▶ [TASK BRIEF] Could you copy the entries word for word, starting at the line that contains "You are a computer-use agent. Screen" and continuing through the end of the entries, with the pictures left out?

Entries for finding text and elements
START
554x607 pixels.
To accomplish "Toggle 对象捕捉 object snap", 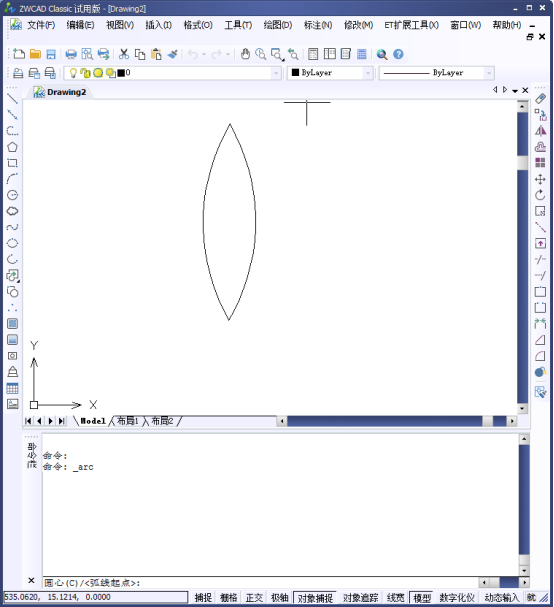I will [315, 598].
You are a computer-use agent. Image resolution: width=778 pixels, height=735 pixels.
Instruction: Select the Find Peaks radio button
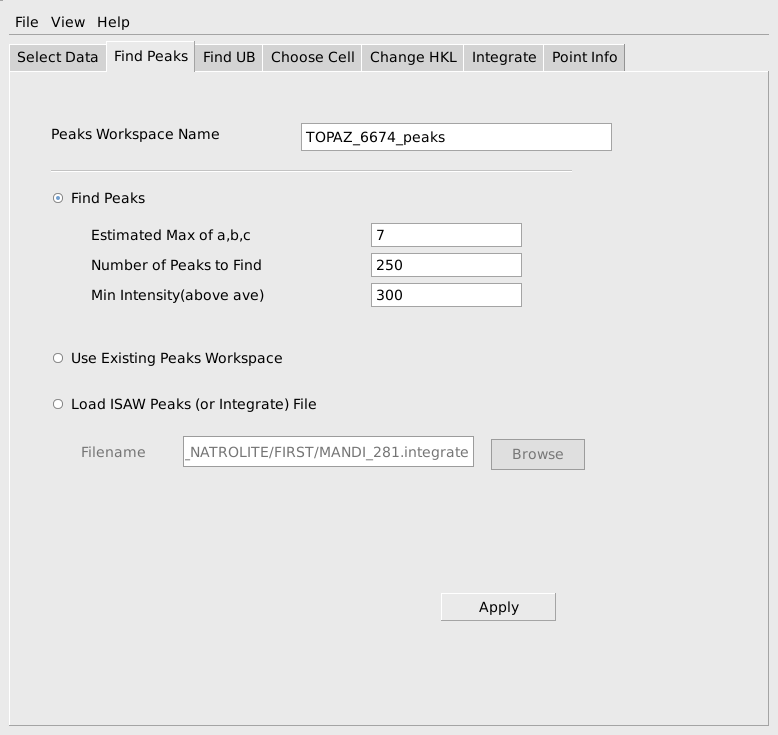click(58, 198)
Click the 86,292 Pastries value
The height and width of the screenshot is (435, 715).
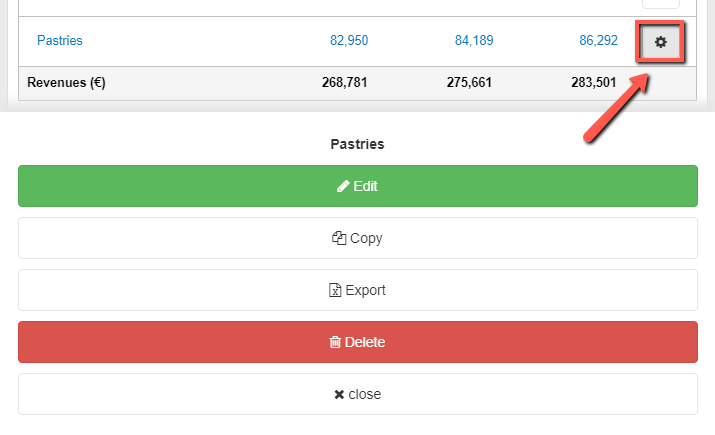tap(598, 41)
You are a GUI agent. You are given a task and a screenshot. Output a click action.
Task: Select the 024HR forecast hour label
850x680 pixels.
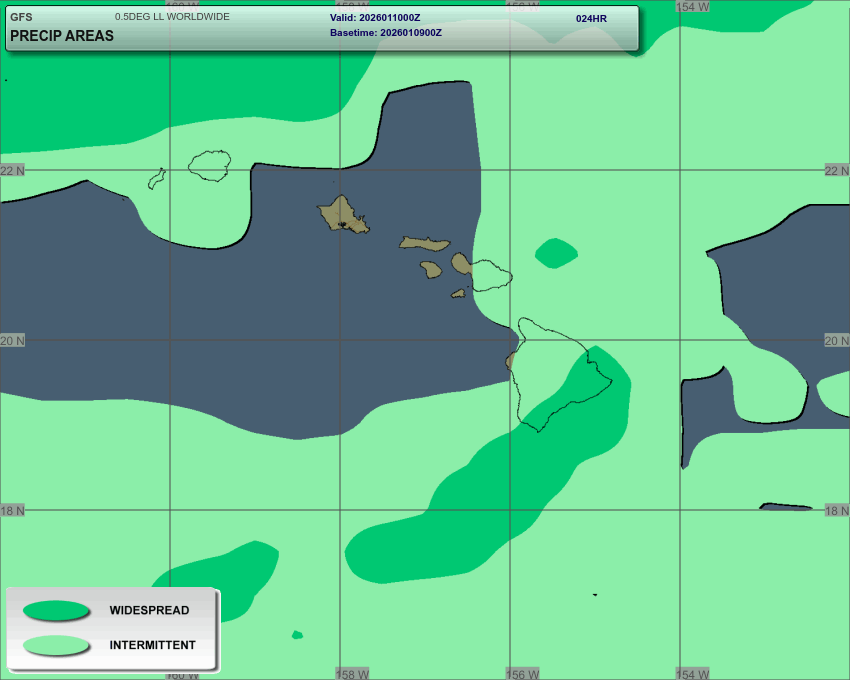click(591, 18)
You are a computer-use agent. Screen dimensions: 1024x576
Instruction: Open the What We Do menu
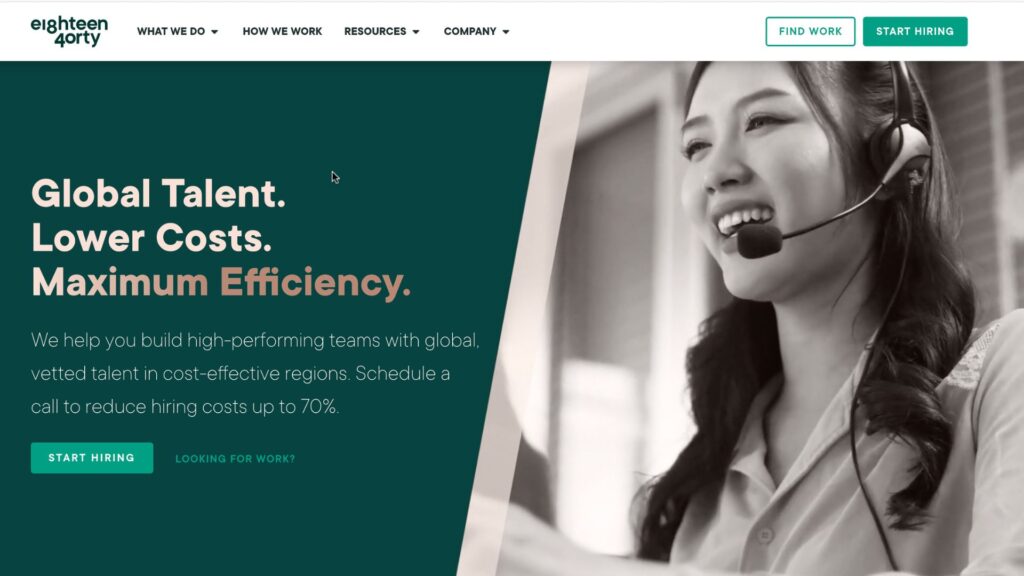[170, 31]
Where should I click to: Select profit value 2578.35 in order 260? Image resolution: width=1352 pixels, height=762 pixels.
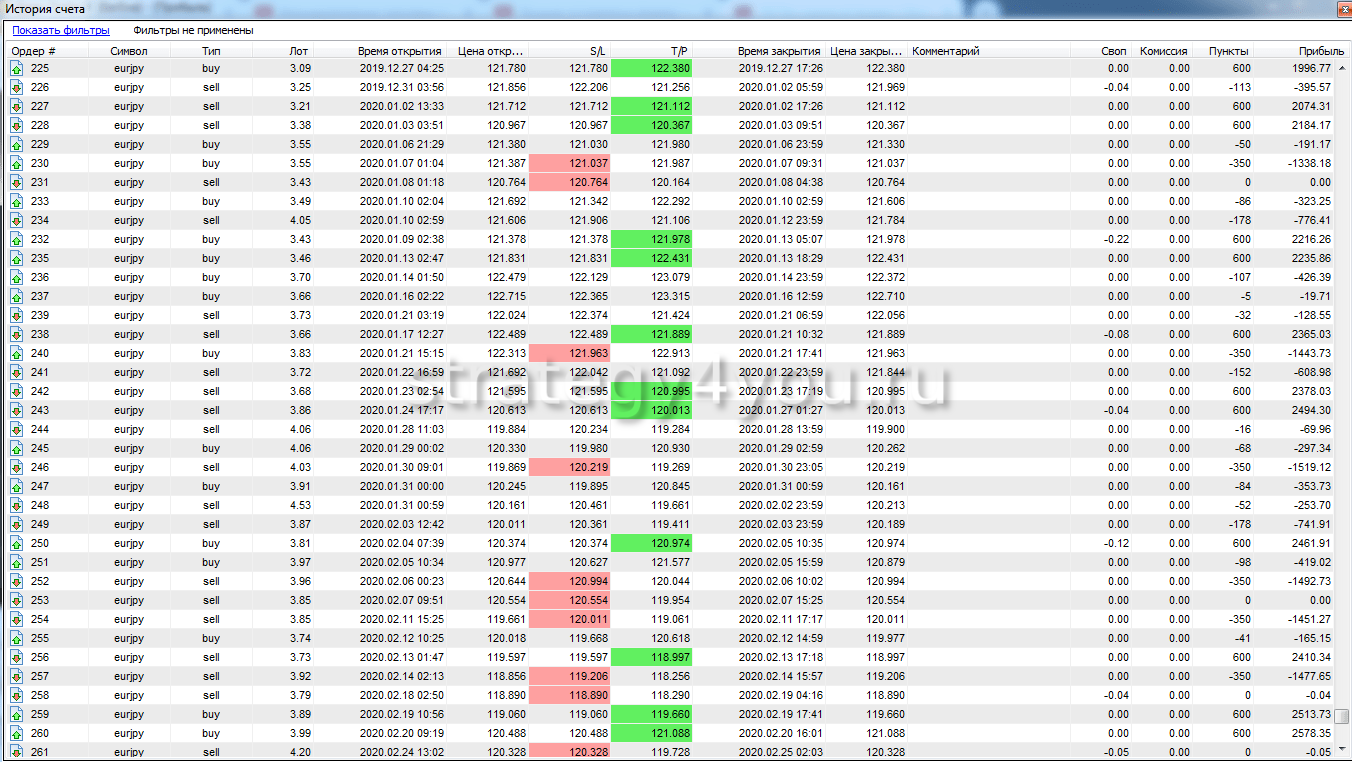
END
▶ [COMPLETE ANSWER]
You are a computer-use agent. Screen dimensions: 1024x576
Instruction: Open the What We Do menu
[170, 31]
Where should I click to: Select profit value 2578.35 in order 260? Image resolution: width=1352 pixels, height=762 pixels.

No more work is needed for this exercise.